**EXERCISE DETAILS**
Exactly the lines from the one holding "[東莞到山東物流公司|東莞到山東物流專線] (2013, 412)" to the end of the listing, both ends included, make up the expected answer.

**SOURCE INFORMATION**
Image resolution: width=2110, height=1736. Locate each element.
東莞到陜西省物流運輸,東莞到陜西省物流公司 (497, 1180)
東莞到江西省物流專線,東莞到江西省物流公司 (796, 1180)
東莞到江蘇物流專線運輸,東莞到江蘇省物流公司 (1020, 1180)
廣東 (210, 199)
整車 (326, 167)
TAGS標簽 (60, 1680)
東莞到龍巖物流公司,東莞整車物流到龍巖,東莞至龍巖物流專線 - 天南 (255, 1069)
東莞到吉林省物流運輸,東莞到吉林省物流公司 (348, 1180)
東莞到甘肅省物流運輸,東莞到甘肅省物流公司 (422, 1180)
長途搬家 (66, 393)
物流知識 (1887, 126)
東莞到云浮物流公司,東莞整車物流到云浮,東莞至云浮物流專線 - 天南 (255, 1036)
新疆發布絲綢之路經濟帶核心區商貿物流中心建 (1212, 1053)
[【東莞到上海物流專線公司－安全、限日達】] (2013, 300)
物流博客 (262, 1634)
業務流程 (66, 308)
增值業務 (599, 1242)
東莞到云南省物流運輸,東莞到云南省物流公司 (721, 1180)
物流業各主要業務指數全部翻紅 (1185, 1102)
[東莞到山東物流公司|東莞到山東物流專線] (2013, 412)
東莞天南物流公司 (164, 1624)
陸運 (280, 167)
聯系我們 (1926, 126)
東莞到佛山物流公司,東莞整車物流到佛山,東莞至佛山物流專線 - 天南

**RESPONSE TO THIS EXERCISE**
[東莞到山東物流公司|東莞到山東物流專線] (2013, 412)
東莞天南物流公司 (164, 1624)
陸運 (280, 167)
聯系我們 (1926, 126)
東莞到佛山物流公司,東莞整車物流到佛山,東莞至佛山物流專線 - 天南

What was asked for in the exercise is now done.